Hmmm... imagine if Mr. Splashys from Life's a Beach was given a Babe Land makeover...
That said I don't dislike the level, and the designers of DN64 apparently thought the pirate ship was cool enough to use for a dukematch map
This post has been edited by Phredreeke: 15 January 2018 - 03:07 AM
As some of you might know, Levelord had a weird habit of adding lotags to the keycards in his maps of the first 3 episodes (also in Sewer and Sweeney, and one clearly Levelord/Shrapnel City style area - the water part - has a similarly tagged key in XXX Stacy). These tags refer to the keyslots, despite being meaningless as Blum and others never tagged keys and you can use and colored key on any keyslots of the actual level.

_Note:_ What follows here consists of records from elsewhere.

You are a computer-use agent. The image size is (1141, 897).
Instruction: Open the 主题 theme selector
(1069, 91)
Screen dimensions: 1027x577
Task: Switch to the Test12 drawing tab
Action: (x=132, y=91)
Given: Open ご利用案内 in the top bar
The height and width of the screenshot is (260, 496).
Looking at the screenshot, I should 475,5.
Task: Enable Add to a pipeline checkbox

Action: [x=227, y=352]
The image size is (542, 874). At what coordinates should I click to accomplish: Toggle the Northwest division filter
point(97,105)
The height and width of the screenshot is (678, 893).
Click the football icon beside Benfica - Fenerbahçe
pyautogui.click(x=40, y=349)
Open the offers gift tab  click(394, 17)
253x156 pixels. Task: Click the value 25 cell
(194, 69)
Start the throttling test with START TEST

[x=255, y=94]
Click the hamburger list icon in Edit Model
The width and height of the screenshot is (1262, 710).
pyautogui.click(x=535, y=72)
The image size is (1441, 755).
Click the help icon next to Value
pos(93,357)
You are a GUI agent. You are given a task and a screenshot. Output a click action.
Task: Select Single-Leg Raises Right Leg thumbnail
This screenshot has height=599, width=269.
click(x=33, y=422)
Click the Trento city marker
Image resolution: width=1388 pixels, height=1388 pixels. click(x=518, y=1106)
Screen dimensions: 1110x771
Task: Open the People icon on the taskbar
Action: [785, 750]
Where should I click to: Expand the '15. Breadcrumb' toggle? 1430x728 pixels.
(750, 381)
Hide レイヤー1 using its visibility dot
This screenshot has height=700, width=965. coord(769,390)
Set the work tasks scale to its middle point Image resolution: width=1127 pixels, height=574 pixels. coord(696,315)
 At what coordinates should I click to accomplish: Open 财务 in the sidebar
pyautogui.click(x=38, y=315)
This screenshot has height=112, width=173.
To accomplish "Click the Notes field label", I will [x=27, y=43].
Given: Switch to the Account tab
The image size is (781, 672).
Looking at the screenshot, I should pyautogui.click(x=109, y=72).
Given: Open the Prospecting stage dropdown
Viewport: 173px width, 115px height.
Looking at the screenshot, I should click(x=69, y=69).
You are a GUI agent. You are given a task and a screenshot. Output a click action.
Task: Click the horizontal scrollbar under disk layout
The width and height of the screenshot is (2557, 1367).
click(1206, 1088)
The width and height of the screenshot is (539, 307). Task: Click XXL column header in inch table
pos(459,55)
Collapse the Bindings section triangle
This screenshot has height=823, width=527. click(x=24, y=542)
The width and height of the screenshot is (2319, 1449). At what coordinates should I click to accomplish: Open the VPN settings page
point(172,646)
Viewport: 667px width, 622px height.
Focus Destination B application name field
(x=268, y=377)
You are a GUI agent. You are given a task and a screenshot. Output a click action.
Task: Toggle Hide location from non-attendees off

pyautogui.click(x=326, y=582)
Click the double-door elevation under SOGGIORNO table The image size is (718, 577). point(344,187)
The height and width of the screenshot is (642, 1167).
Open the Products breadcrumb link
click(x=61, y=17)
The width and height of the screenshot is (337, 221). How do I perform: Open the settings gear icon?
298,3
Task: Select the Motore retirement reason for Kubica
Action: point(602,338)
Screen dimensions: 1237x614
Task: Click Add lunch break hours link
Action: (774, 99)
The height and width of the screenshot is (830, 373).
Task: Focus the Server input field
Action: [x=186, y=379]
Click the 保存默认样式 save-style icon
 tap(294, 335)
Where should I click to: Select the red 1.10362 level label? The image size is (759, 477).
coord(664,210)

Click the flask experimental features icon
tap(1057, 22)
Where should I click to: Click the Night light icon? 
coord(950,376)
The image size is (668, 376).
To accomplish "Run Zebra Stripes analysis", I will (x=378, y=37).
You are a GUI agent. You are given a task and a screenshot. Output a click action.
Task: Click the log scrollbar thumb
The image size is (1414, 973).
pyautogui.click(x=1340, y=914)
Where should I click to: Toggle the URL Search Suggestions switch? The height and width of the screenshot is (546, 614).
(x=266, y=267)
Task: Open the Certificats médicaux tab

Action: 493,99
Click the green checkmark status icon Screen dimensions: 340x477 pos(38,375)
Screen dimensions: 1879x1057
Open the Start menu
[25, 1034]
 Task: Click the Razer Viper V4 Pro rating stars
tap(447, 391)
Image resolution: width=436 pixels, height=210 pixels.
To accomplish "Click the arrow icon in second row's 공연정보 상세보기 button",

However, in Bank Roll the red key has a lotag number 4744, while the keyslot number is 7667. Since there are no tags with number 4744 anywhere on the map, this clearly indicates it had an extra part scrapped for the final release. The many unused pigcop and enforcer respawns in the safe entry might belong to that place as well.
It's a common thing in Shrapnel City I guess. As TX said on Discord, 4 of the episode's levels (Raw Meat, Movie Set, Tier Drops and Fahrenheit) were planned as multiplayer maps and rushed at the end to them being a single player compatible for the final product. The other 5 Levelord levels (Bank Roll, Flood Zone, LA Rumble, Rabid Transit, Hotel Hell) however were intended to be single player levels from the start, but all of them had scrapped areas in the end to match the expected fps of that time. The unreleased maps, Sewer and Sweeney (especially Sewer) might look different a bit because they were left in their original state (albeit with some unfinished errors and higher enemy count), and they need more time to finish (ie 10-11 minutes instead of the par time of 5-6 minutes of the retail maps).
This post has been edited by Nancsi: 16 January 2018 - 06:34 PM
But what I found really interesting is this comment by Randy on part 7:
Quote
RANDY: I remember back when we were working together, like when we shipped the Atomic edition? I don’t even remember there being a debate. It was just like of course there’s going to be a sequel and we just kept doing stuff. And Al was tinkering with the build engine and there were some things that were going on that Ken Silverman did to the engine to allow voxels; to add voxels to the engine and some things some guys had done to allow us to fake 3D with room over room and stuff. And everybody just kept doing stuff. Like Allen started building maps in a kind of upgraded Build engine, I remember Brian just started making weapons and crap with voxels. And then I remember one day George just showed up and “Oh I licensed Quake” and we were like, alright, and handed us the disk.
Are these builds available somewhere? What kind of maps Allen did back then? Randy later said they were cool stuff with ROR and voxels. I know some leftover voxels by Chuck Jones, but I'm not sure any kind of mapping survived from this era.